Temperance movements had swept through portions of the United States throughout the 19th century, but it was World War I that provided the first opportunity for the anti-alcohol movement to enact a national ban on alcohol. Anti-alcohol sentiment in Congress led to legislation known as the Lever Food and Fuel Control Act of 1917, which regulated food, fuel, and other commodities that might be needed for the war effort. It was argued that the grains needed to distill alcohol were needed as food and were in short supply because of the needs of the war. This effectively shut down the country's breweries and distilleries temporarily.

A permanent ban on the sale, transportation, importing, and exporting of alcoholic beverages was enacted by passage of the 18th Amendment to the U.S. Constitution by Congress in December, 1917. It took just over one year for the Amendment to be ratified by the states. Prior to the national ban, individual states had passed local bans, and by 1916, 26 of the 48 states banned alcohol. Proponents of the so called "noble experiment" claimed that the nation's health would improve dramatically without alcohol, and that crime would drop. It was also claimed that other industries, like dairy, would prosper as other types of beverages increased in popularity to fill the void left by the absence of alcohol. Juvenile delinquency was also supposed to be virtually eliminated, and the average workers productivity was also supposed to increase, leading to an increase in economic prosperity for the nation.

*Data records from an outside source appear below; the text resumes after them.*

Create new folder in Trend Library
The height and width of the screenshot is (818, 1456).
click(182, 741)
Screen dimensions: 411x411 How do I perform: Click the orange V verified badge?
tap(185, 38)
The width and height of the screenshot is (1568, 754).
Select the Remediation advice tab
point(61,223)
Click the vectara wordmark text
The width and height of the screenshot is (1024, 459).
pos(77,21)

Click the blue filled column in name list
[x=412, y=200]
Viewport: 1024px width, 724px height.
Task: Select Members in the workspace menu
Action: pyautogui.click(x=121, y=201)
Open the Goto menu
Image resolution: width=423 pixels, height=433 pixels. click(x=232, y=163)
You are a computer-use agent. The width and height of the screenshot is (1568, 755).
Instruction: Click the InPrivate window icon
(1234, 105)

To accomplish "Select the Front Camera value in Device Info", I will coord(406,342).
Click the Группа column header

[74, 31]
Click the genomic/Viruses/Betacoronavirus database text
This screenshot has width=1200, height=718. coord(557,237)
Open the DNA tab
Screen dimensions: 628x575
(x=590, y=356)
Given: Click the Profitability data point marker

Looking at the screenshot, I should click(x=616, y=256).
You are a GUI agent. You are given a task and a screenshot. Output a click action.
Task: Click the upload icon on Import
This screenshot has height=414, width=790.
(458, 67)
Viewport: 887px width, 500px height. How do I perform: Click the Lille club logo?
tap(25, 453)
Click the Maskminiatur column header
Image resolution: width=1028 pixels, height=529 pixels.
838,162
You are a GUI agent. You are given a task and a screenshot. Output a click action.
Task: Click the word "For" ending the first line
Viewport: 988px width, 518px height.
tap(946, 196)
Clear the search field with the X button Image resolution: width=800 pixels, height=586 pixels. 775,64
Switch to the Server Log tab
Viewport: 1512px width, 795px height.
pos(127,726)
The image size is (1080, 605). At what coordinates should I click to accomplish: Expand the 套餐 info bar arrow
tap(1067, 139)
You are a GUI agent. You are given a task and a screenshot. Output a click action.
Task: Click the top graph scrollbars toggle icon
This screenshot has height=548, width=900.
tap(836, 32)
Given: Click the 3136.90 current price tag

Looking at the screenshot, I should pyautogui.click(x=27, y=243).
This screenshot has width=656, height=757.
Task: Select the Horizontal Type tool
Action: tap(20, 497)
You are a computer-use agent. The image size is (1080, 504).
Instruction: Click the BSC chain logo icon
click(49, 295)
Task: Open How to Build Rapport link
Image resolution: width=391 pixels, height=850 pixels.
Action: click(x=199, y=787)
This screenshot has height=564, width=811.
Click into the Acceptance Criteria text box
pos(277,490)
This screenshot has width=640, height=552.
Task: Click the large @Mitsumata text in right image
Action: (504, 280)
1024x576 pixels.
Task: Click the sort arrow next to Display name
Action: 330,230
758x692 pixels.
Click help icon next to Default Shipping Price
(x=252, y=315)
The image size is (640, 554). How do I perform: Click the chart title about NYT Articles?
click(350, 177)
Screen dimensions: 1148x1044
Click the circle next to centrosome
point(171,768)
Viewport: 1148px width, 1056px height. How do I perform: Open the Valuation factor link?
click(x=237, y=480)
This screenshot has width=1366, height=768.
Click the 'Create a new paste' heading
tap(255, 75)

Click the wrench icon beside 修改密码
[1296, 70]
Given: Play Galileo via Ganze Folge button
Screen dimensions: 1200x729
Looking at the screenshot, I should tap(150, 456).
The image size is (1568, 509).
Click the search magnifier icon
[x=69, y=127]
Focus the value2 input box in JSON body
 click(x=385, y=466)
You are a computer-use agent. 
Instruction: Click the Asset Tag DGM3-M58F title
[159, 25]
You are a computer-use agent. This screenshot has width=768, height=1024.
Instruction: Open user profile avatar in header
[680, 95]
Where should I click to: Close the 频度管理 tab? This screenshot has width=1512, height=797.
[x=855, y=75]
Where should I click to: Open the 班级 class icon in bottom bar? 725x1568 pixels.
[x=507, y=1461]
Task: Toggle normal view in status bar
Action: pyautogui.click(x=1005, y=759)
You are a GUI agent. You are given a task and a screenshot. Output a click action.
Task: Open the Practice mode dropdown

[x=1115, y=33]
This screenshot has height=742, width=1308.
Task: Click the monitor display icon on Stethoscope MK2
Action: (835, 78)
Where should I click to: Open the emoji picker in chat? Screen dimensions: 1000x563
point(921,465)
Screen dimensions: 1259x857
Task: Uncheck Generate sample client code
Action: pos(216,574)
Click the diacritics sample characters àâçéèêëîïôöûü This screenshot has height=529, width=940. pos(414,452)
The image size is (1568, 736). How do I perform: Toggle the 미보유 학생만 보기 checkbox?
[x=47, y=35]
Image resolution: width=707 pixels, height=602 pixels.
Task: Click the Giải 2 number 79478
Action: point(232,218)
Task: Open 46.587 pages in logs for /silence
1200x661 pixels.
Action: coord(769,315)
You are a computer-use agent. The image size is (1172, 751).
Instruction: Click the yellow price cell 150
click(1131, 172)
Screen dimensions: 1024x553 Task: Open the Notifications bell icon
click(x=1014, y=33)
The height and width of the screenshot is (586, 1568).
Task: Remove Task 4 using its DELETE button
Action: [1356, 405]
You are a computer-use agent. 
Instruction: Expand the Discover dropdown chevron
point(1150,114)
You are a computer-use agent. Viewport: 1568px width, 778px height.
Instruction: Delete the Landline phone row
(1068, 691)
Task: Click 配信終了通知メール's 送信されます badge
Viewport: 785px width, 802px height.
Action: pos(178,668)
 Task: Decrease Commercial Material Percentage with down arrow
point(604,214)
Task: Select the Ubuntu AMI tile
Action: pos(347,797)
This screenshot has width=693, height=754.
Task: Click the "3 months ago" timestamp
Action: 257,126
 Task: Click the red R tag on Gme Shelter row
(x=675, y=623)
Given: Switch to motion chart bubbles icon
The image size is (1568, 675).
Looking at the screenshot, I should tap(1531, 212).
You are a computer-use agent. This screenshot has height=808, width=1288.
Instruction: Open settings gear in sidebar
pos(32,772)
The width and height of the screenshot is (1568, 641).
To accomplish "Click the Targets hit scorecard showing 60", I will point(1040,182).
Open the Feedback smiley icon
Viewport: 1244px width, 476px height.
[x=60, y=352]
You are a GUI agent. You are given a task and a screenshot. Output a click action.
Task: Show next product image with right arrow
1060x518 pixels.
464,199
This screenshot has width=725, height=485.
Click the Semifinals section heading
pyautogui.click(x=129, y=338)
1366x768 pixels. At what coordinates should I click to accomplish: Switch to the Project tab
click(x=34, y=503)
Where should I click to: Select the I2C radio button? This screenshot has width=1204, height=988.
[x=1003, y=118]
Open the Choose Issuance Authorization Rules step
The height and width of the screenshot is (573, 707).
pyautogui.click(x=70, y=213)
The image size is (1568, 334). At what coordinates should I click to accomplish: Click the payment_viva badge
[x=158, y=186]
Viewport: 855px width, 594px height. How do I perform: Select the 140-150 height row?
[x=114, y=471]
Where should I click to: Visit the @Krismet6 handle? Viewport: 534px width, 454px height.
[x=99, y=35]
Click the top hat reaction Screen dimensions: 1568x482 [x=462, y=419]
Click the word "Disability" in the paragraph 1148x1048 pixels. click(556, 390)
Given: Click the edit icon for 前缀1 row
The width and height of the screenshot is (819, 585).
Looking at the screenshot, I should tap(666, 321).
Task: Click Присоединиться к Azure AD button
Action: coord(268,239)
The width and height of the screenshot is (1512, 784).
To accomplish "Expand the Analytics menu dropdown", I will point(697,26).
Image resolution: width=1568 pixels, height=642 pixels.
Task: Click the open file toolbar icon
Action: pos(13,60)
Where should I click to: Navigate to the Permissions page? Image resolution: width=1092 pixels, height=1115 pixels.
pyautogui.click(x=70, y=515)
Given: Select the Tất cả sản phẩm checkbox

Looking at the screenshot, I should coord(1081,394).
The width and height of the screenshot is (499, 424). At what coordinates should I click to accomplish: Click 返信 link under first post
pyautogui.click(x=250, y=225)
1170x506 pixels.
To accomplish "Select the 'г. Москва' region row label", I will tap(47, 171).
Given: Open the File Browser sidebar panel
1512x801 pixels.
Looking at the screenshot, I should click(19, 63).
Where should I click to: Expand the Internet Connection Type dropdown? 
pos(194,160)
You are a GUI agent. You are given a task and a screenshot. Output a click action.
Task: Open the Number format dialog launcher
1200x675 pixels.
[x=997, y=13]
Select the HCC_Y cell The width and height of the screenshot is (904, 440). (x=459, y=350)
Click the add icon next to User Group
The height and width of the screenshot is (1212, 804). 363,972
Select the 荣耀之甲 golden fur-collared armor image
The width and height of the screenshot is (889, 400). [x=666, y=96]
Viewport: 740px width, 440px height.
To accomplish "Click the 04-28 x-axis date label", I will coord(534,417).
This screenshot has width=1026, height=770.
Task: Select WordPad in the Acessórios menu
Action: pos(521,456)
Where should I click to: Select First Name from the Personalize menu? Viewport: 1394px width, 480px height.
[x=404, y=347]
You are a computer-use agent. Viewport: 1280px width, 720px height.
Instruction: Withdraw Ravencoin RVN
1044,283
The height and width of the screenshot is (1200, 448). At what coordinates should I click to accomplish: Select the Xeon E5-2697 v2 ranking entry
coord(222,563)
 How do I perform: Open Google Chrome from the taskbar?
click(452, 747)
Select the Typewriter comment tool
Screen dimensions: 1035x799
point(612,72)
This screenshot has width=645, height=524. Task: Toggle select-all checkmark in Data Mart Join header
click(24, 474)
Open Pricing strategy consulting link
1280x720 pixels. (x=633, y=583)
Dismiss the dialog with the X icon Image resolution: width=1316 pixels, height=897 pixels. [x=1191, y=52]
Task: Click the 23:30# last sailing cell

While the ratification process for the 18th Amendment continued, Congress passed the Wartime Prohibition Act on November 18, 1918, even thought the Armistice ending the war had just been signed on November 8. This legislation banned the sale of beer and alcoholic beverages having an alcohol content greater than 2.75%. The Act took effect on June 30, 1919. The 18th Amendment was ratified in January, 1919, and would take effect on January 17, 1920.

By the time of the repeal of the 18th Amendment in 1933, it was obvious that the measure was a failure. Instead of promoting the nation's health and hygiene, the opposite was true as the illegal manufacture of alcohol filled part of the void, and those illegal products were often dangerous or much higher in alcohol content than the beer, wines and spirits they replaced. Crime also increased, since illegal activity was required to market the illegal alcohol. Criminal activity became organized and led to the rise of powerful crime syndicates that used murder, and the bribery of public officials and even law enforcement officers, to move large quantities of the illegal substance. Drug use increased, with drugs taking the place of alcohol. Worker productivity did not increase. Jails filled with people convicted of relatively minor infractions of the alcohol ban. Enforcement of the ban cost millions of dollars. Congress repealed the 18th Amendment with the passage of the 21st Amendment in 1933. As a result of the legalization of alcohol, crime was actually reduced and many new jobs were created as the liquor industry expanded. This was especially important in the Depression years that began with the Stock Market crash in 1929 and lasted into the late 1930s.